Fragmento:
=======
En estas frágiles chabolas se parapetan desde hace seis inviernos estos exiliados. El año pasado, varios refugiados de la zona murieron congelados. Muchos temen que les esté esperando el mismo horrible destino.

“Este invierno será igual que los anteriores”, afirma Abou Mohammad, un joven de 28 años que lleva en el campamento de al-Marj desde 2013. Cuando llegó allí, tras perder a sus padres en un bombardeo, en Siria, sólo había diez carpas de refugiados; hoy, hay más de 250 familias viviendo allí. “Pero nada ha cambiado y nadie está preparado para el frío invierno”, explica.

“La región de Bekaa es de las más gélidas del país, azotada por numerosas nevadas, fuertes vientos y lluvias torrenciales”, explica Audi. Sabe que es necesario prestar más ayuda a los refugiados sirios, pero faltan recursos.

“Seis años de crisis de refugiados están lastrando la economía y las instituciones públicas libanesas. No estaban preparados para absorber este número enorme de personas refugiadas”, explica Audi. La ayuda internacional procede de varias agencias internacionales y gobiernos, pero sigue siendo insuficiente. A principios de este año, el gobierno libanés solicitó 2400 millones de dólares de ayuda para los refugiados sirios del Líbano durante los próximos cinco años, pero ni siquiera se han cumplido los compromisos de ayuda previos.

 

La generación perdida

El exilio, el invierno, la desconfianza, el miedo a la deportación y la falta de ayuda humanitaria no son las únicas plagas que anegan la vida de los refugiados sirios en el Líbano. Estos supervivientes de bombardeos y tiroteos contemplan ahora, impotentes, cómo sus hijos se hunden en la ciénaga del analfabetismo.

Antes de la guerra, Siria poseía un índice de alfabetización del 95 % entre los jóvenes de 15 a 24 años. Hoy, cinco años después de estallar el conflicto, un cuarto de millón de niños y niñas sirios está creciendo en el Líbano sin recibir educación, según un informe de Human Rights Watch.

La falta de capacidad y de recursos de las escuelas públicas del Líbano limita extraordinariamente la escolarización de los refugiados. Además, varios estudios revelan que los niños y niñas sirios no solo tienen que soportar en las escuelas el trauma psicológico de haber huido de una zona de guerra, además, padecen discriminación, violencia y la dificultad de tener que acostumbrarse a un idioma y una cultura distintos.

Los docentes refugiados están intentando enseñar a los niños y niñas sirios en escuelas informales, desperdigadas por los campamentos, en condiciones muy arduas.
=======
Instrucciones de trabajo:
A – Enumera todo lo que el fragmento sobre los refugiados sirios en el Líbano presenta como "plagas que anegan la vida" de esos refugiados, sin contar el analfabetismo de sus hijos.
B – Prosigue el fragmento sobre los refugiados sirios en el Líbano a partir de su última frase.
Los registros forman un material aparte, sin relación con el fragmento.
=======
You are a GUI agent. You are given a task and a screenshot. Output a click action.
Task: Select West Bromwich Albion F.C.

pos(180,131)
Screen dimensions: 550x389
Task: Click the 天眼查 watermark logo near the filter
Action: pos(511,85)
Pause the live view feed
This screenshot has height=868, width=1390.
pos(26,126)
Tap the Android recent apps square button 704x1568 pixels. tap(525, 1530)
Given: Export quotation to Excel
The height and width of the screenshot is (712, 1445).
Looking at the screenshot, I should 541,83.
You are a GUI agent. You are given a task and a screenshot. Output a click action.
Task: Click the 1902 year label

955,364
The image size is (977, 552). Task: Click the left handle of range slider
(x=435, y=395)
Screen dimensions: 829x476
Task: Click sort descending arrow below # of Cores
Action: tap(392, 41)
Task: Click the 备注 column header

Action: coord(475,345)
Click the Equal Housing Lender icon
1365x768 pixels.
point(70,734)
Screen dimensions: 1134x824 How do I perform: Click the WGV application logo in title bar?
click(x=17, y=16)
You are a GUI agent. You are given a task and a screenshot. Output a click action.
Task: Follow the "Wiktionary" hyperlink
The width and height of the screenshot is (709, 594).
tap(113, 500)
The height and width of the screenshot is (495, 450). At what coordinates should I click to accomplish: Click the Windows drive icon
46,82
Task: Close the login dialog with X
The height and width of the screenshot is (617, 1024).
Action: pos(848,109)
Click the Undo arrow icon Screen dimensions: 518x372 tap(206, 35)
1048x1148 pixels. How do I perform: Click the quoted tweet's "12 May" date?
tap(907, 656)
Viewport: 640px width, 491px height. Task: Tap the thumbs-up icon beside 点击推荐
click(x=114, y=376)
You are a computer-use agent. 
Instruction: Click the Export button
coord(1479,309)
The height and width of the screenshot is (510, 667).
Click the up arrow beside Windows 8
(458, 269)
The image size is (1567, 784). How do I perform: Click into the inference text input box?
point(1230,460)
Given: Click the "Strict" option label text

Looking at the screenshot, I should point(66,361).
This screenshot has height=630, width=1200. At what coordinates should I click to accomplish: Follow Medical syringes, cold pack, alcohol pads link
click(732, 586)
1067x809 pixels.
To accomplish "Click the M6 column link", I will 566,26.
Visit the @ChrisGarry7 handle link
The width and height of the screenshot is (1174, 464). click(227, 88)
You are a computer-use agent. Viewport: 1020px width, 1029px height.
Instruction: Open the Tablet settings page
=======
Respuestas dadas:
A –
- El exilio
- El invierno
- La desconfianza
- El miedo a la deportación
- La falta de ayuda humanitaria

B –
“Nuestra meta es prepararles para que entren en las escuelas públicas libanesas, integrarles en las escuelas de las localidades que les acogen”, explica a Equal Times Rakan al-Khaibar, de 26 años, Subdirector de la escuela montada en una carpa del campamento al-Marj.

“Nos resulta muy difícil que continúen asistiendo a la escuela”, añade. “Por las condiciones de vida en el campamento, muchos la abandonan entre los 10 y los 14 años”.

La mayoría de estos niños y niñas son obligados a trabajar como mano de obra barata en la construcción, en granjas o como vendedores ambulantes en los pueblos y ciudades libaneses, afirman expertos de organizaciones de derechos humanos.

Incluso quienes continúan sus estudios tienen difícil aprender en las hacinadas aulas de las escuelas bajo carpa. Por ejemplo, 320 estudiantes asisten a la escuela de al-Marj, que apenas cuenta con seis aulas.

Fuera de la escuela bajo carpa, Khaled charla con Fatemeh, una de las estudiantes, de sólo diez años de edad, sentada a la entrada de una chabola, con su cuaderno y el lápiz que le ha dado una ONG local, Jusoor. “¿Quiere comprobar lo que nuestros niños aprenden en la escuela?” pregunta Khaled. “Espere y verá lo que ella ha aprendido después de tres años”.

Khaled le pide a Fatemeh que escriba su nombre y apellido. Después de un largo silencio, mientras que Fatemeh cierne su lápiz sobre el papel, escribe su nombre en árabe. “¡Qué lenta eres!”, bromea Khaled. “Muy bien, ahora escribe ‘soy Fatemeh, hija de Moustafa’”. La niña mira fijamente al anciano, desconcertada y avergonzada: “Eso todavía no lo hemos aprendido”.